Now that we’ve had ample time to let the honeymoon phase wear off a little, it’s time for us to report back and give you our findings on what we think of this case. Since we’ve already gone into detail in the preview, we’re going to get right to the nuts and bolts. We’ll touch on parts of the case that we thought deserved a more detailed look and most importantly, let you know what we really think of it.

A Closer Look at the Antec Eleven Hundred

One thing that immediately stood out to me was the lack of liquid cooling options. While there were a pair of rubber grommets in the rear for hoses and an external loop, there was nothing inside the case to mount anything larger than a self contained 120mm liquid cooling system. Anyone looking to mount at least a 240mm radiator or larger is out of luck on this case without modifications. But what it is built for is a high performance air cooler.

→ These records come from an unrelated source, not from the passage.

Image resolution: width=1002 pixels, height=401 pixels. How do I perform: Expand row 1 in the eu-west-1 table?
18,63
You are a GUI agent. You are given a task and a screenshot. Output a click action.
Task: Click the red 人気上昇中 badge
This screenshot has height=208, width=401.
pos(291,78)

With a good number of well placed fans, even extra spots for more on the back of the drive cages should you load them up with drives, and the fan bus at the top, it seems to support that assumption. It is unfortunate though that they only include one fan at the back of the case, which has a few issues that we’ll elaborate on shortly. I believe that every case should have the bare minimum number of fans needed for reasonable cooling out of the box, even if they are cheaper units that just do the job.

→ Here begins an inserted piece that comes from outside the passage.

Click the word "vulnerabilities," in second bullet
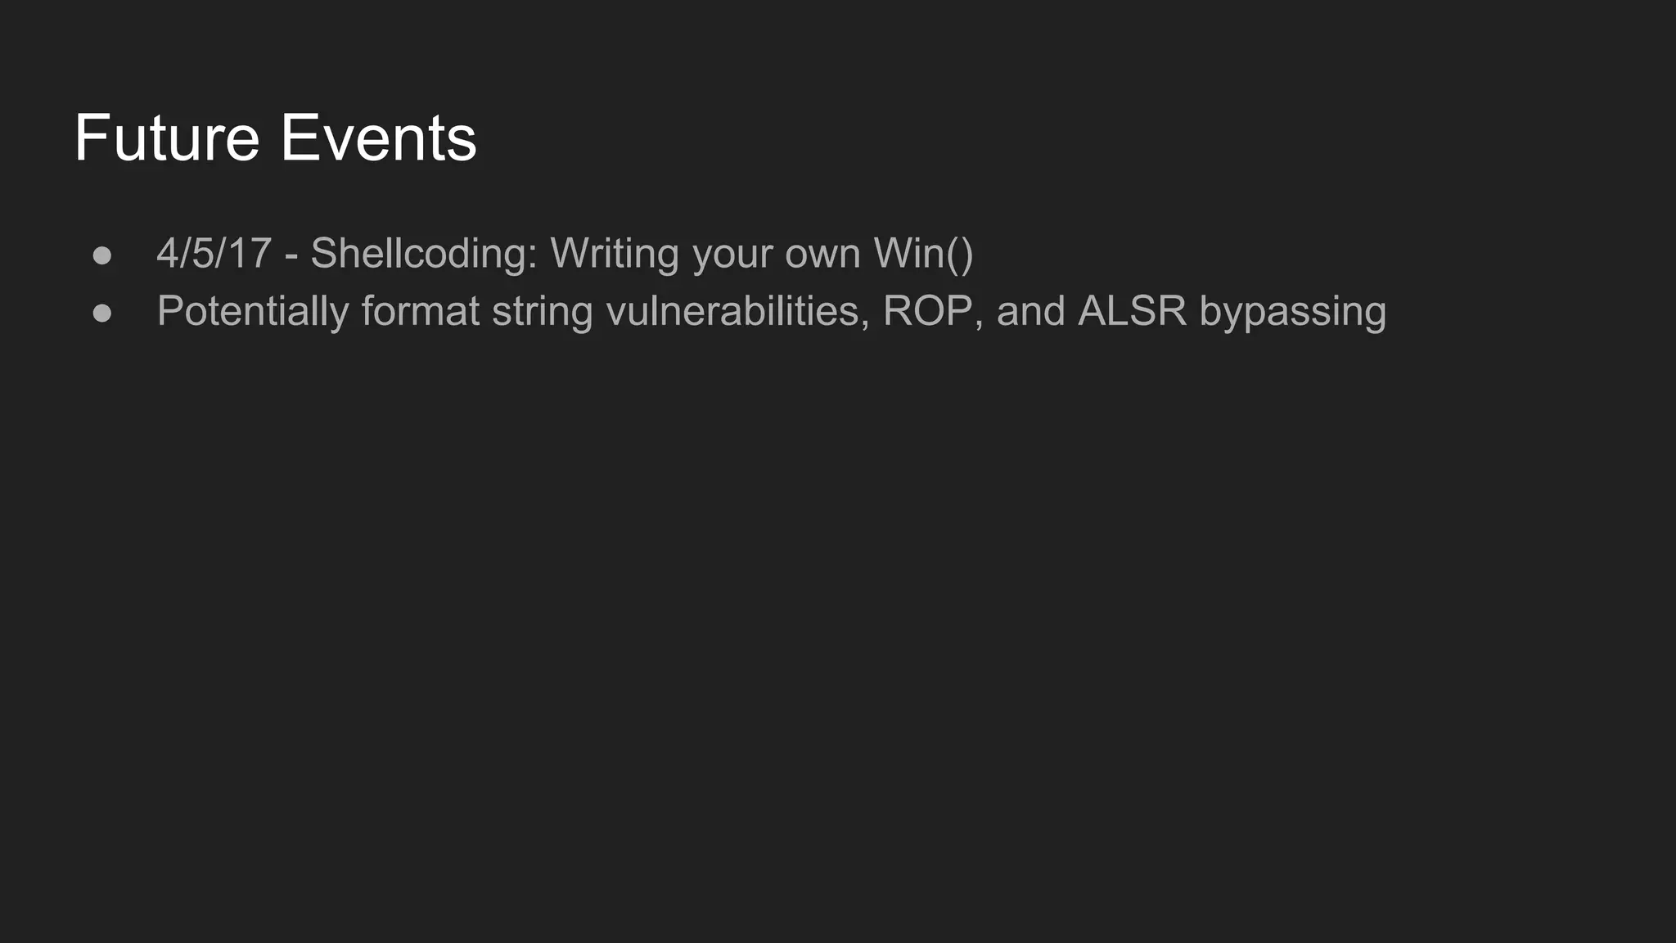This screenshot has width=1676, height=943. [x=737, y=312]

Antec has built this case with SSDs in mind. They providetwo 2.5 inch drive bays at the top of the drive cage. While there is sufficient pressure to secure two drives without additional hardware, you can pop a screw in the side easily to keep things more secure. Whereas many cases give you options to mount both 3.5 inch and 2.5 inch drives with the use of a specialized tray, some could argue that you’re taking away a 3.5 inch drive cage by creating a specialized 2.5 inch mounting space. On the flip side, you do gain two 2.5 inch bays in the space of a single 3.5 inch drive bay. With hard drive prices as high as they are and SSDs looking more attractive every day, I don’t think it’s an issue at all.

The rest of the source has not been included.